**AIM OF THE TASK:**
Only the lines from the one containing "This screenshot has height=429, width=752." through the end of the data below should be copied, each exactly as written and with both ends kept.

**INPUT MATERIAL:**
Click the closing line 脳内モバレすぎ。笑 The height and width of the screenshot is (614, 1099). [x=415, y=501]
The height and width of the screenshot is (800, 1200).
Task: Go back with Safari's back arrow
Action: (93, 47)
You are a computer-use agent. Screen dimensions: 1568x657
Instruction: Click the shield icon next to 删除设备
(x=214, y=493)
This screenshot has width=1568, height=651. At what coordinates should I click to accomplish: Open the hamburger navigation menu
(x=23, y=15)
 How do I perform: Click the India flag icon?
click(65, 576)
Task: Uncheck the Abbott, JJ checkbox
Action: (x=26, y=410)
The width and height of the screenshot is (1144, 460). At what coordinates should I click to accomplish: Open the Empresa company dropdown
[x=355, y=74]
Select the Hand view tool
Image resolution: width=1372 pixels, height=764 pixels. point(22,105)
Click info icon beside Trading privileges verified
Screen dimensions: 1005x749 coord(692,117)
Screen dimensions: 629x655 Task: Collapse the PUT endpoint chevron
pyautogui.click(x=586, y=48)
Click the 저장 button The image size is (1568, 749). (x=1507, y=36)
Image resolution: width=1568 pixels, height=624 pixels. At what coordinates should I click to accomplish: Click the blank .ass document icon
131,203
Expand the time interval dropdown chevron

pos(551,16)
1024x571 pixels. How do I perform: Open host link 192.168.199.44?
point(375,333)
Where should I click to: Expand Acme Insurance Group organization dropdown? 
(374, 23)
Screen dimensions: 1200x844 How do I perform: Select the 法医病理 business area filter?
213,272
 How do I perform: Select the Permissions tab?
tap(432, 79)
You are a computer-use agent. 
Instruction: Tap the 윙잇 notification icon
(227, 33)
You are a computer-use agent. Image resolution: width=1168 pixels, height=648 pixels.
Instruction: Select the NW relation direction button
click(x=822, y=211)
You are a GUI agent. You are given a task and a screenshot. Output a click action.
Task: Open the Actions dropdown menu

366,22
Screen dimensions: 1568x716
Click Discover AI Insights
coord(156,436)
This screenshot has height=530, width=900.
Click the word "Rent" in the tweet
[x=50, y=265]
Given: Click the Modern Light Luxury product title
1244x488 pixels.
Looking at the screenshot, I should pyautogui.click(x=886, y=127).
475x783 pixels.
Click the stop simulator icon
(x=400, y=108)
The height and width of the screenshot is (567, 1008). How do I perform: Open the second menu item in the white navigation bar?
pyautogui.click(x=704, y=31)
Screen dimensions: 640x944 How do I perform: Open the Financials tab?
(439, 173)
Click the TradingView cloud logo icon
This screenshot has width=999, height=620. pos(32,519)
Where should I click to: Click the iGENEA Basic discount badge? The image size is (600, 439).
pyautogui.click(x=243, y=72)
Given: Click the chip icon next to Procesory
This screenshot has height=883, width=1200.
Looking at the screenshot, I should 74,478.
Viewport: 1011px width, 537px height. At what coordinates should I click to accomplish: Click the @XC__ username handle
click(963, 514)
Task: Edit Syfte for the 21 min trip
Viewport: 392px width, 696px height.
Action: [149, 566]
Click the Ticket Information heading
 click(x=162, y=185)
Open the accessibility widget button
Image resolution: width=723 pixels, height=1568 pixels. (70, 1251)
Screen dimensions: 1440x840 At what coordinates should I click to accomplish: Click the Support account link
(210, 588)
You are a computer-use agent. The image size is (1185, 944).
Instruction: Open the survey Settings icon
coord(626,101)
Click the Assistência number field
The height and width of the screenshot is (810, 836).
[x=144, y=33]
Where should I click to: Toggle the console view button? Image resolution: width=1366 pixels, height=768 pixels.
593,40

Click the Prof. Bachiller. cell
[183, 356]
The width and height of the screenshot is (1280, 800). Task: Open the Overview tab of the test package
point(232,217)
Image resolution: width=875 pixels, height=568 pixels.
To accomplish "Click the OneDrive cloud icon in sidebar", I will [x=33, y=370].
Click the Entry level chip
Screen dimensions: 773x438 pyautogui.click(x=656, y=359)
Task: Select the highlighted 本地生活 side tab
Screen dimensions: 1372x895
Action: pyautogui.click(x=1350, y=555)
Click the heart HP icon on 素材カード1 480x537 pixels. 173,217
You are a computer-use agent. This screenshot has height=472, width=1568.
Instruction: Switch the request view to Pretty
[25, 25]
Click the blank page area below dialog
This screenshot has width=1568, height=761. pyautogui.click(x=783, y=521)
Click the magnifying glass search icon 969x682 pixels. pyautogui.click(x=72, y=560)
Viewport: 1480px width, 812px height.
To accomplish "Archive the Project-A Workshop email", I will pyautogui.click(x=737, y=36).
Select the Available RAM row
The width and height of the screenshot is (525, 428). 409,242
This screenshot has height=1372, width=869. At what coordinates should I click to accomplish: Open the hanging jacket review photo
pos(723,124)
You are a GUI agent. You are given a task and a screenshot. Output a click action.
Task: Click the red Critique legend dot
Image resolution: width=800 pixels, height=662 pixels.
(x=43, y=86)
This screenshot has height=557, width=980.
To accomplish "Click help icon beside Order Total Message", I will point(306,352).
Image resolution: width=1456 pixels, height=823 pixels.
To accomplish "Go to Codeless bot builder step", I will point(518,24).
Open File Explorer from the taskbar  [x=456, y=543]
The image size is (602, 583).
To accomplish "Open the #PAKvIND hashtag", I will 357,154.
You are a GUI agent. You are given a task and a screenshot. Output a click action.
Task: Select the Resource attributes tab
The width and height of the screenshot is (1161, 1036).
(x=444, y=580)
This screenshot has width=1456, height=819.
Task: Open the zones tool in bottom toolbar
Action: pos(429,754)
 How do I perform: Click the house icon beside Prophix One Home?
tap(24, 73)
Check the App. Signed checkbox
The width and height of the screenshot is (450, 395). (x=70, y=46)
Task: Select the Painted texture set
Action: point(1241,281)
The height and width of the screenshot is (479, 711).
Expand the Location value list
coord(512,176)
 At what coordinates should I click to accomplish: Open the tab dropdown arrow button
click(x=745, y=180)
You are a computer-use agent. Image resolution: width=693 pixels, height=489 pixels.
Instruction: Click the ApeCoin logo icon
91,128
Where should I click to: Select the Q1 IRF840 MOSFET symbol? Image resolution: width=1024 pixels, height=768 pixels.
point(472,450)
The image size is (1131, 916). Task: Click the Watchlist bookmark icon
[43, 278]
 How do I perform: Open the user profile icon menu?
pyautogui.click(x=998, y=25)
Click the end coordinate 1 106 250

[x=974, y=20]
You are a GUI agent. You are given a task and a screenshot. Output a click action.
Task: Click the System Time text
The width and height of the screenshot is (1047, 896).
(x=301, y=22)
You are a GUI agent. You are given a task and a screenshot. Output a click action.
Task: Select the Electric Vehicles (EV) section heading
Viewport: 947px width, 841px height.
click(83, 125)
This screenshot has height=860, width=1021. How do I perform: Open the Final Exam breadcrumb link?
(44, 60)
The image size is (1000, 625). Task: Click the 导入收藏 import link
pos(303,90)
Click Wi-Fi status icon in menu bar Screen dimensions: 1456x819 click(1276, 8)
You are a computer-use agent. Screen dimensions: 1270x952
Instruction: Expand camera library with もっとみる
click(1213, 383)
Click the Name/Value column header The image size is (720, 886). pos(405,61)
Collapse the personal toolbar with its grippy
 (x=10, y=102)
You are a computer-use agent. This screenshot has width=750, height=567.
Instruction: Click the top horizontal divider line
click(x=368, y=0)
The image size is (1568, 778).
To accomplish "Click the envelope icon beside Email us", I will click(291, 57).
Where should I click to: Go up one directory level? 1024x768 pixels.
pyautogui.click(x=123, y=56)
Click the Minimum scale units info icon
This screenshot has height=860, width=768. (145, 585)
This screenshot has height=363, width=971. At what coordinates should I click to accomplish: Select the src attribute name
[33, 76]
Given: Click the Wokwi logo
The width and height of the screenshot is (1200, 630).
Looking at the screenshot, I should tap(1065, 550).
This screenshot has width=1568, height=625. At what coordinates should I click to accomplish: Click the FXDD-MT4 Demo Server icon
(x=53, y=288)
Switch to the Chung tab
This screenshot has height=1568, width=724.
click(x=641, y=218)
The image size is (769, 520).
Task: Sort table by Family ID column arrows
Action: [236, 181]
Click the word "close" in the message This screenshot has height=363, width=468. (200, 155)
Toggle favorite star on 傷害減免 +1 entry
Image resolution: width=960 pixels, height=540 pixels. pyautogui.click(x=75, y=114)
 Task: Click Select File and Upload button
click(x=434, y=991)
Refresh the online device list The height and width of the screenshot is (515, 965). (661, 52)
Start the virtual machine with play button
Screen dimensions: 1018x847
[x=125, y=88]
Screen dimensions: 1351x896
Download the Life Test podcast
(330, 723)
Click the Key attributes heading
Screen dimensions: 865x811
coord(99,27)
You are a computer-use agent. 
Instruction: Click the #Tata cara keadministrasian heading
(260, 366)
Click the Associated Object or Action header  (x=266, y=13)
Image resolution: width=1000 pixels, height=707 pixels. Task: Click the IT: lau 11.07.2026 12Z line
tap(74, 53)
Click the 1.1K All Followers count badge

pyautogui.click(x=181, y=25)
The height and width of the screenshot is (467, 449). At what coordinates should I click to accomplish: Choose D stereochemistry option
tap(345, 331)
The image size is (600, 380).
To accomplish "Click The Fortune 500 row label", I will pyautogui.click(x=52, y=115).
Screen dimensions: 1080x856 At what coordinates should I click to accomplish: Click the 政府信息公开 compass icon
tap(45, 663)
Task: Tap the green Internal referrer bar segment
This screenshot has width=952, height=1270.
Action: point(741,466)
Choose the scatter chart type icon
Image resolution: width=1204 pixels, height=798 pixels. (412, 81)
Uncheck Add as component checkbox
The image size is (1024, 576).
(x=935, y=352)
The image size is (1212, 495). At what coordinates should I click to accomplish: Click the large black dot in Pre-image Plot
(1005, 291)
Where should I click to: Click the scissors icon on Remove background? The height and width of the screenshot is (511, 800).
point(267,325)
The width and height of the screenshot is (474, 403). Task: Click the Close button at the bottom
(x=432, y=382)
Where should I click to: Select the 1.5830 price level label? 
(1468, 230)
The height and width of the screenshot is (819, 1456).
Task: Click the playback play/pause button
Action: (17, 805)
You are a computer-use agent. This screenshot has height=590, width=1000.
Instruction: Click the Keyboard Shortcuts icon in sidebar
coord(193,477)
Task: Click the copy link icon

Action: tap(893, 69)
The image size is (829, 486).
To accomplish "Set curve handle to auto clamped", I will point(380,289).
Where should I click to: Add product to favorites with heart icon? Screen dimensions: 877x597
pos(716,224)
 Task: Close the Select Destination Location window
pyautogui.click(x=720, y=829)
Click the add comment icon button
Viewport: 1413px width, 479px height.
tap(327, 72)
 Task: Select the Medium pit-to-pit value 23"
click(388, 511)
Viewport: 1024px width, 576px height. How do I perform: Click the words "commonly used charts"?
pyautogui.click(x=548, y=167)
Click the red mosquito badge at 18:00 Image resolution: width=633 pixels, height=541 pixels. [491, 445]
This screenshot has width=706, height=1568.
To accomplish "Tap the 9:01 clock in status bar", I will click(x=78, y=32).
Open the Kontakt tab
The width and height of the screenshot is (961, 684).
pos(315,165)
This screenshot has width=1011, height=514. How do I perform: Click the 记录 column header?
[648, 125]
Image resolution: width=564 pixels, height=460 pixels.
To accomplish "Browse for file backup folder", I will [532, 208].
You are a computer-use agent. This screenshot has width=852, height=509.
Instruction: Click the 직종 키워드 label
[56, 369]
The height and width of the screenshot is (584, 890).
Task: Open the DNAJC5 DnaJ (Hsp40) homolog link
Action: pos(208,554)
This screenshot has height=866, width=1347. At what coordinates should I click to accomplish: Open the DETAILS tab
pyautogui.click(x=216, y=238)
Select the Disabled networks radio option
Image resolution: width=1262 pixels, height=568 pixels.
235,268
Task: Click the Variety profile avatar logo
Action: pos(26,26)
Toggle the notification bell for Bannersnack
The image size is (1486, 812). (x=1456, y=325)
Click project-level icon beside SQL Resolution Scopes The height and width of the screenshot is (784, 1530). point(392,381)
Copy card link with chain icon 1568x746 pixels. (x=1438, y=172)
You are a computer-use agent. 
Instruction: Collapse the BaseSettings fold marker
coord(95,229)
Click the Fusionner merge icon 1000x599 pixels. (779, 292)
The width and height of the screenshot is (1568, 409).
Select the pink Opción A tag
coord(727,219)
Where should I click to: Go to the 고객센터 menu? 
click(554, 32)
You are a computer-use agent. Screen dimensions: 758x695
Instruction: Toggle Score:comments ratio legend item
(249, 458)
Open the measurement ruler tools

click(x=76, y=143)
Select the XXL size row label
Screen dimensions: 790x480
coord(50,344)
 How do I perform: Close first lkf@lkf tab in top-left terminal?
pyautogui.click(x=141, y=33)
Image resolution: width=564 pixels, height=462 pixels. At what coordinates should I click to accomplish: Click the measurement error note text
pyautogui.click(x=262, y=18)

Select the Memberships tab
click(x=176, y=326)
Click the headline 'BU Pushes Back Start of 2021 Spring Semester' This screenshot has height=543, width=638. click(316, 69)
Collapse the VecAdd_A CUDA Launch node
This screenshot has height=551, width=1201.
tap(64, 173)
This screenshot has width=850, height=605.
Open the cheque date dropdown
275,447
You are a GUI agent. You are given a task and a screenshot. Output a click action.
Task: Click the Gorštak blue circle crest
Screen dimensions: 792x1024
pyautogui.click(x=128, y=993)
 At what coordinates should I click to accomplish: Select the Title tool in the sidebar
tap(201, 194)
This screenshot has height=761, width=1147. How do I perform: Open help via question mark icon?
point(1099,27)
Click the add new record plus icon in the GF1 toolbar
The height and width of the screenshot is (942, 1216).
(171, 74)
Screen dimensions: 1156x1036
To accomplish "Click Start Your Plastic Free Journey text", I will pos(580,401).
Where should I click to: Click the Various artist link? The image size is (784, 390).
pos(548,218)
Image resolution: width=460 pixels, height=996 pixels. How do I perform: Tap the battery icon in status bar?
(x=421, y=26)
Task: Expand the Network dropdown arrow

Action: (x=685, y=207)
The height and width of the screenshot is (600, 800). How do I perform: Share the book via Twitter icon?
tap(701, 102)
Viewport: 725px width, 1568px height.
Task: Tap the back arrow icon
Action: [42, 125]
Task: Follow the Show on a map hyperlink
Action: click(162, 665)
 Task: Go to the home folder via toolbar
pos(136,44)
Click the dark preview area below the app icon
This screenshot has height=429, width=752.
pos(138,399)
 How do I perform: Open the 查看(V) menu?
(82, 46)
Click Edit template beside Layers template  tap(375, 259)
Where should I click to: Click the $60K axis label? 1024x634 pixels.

**RESPONSE TO THIS TASK:**
This screenshot has height=429, width=752.
pos(138,399)
 How do I perform: Open the 查看(V) menu?
(82, 46)
Click Edit template beside Layers template  tap(375, 259)
Where should I click to: Click the $60K axis label? 1024x634 pixels.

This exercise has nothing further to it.